While it is true that shochtim who were working in South America have returned home, it is not true that there will be a shortage of meat for Pesach – and stores that have raised prices are doing so with no justification, the Chief Rabbinate said Monday. “There is a large supply of meat in warehouses, more than enough to satisfy demand for Pesach,” the Rabbinate said in a statement.
While almost all of Israel’s supply of fowl is produced domestically, much of its imported meat is imported from South America. Shochtim who work in South America – mostly in Uruguay and Argentina – are responsible for 95% of the imported kosher meat in Israel, which constitutes the large majority of meat sold in the country.
In recent days, 50 teams of shochtim have returned home in the wake of the coronavirus crisis, and the number of shochtim who remained is a small percentage of the usual number who work in South American slaughterhouses.
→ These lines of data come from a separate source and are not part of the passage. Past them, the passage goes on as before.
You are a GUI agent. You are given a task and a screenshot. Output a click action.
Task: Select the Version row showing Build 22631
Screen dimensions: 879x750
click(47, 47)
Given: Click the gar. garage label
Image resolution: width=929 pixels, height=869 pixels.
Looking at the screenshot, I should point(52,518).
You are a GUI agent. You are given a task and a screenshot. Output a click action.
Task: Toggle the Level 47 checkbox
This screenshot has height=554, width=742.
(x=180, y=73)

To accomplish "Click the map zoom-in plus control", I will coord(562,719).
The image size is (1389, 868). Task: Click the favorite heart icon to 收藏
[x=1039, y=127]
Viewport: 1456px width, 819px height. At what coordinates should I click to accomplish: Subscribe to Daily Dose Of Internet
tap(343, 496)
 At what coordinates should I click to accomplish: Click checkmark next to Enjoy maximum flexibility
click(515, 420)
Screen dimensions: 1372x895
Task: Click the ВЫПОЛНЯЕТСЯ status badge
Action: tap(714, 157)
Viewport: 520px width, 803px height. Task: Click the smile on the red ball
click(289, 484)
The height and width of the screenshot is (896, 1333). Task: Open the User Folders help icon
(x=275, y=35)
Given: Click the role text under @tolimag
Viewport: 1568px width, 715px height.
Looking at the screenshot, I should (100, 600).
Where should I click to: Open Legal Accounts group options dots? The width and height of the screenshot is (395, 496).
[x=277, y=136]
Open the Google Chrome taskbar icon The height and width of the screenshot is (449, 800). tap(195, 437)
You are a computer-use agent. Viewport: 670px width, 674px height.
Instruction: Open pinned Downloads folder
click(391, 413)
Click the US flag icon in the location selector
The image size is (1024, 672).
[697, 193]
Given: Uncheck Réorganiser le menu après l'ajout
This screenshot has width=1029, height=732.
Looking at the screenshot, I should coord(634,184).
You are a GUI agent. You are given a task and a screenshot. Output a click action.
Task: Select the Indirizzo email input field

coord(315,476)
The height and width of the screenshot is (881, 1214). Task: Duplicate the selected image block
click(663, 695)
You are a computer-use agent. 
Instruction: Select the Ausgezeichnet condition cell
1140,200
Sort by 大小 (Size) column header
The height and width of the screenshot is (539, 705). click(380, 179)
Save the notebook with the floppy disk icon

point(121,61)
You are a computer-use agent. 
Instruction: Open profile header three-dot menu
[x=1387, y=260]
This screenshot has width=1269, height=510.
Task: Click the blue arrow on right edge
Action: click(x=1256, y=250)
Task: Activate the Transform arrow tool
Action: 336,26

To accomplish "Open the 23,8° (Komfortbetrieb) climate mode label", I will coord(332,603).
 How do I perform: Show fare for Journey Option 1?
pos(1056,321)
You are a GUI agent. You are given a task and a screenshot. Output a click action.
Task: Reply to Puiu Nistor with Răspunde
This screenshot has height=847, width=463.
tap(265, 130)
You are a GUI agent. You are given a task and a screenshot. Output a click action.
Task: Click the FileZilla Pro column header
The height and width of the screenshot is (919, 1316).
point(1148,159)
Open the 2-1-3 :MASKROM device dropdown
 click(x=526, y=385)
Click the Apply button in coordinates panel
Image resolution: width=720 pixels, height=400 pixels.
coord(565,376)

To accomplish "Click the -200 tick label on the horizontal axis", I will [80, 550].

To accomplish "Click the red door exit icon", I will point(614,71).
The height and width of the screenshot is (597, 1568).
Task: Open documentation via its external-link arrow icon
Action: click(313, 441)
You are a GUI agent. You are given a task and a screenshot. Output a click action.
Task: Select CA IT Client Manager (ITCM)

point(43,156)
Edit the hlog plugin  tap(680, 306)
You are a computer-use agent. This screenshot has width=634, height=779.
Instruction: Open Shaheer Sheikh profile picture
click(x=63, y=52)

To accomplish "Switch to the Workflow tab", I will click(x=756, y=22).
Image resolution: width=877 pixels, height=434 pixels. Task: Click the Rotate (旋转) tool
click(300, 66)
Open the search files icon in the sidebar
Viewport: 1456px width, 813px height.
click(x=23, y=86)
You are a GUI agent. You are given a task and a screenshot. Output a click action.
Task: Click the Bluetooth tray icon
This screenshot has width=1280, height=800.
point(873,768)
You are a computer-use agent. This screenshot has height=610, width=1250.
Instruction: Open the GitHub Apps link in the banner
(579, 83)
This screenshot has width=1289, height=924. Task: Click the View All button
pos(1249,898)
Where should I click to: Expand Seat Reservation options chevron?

In recent weeks, the shochtim worked at an accelerated pace in order to ensure that there would be a sufficient supply of meat for Pesach, the Rabbinate said.
“As far as we know, importers’ warehouses are fully stocked with kosher and glatt meat,” said Moshe Dagan, Rabbinate Director-General. “This is due to the planning of the Rabbinate, ensuring that there would be sufficient supplies for Pesach. We also took into account the fact that demand would be much higher this year, as many Israelis who would have gone abroad for Pesach will be at home. We are acting with all efforts and in all channels to lower the cost of living, and to ensure there is enough to supply demand. We do not see any justification for raising prices at this time,” the Rabbinate said.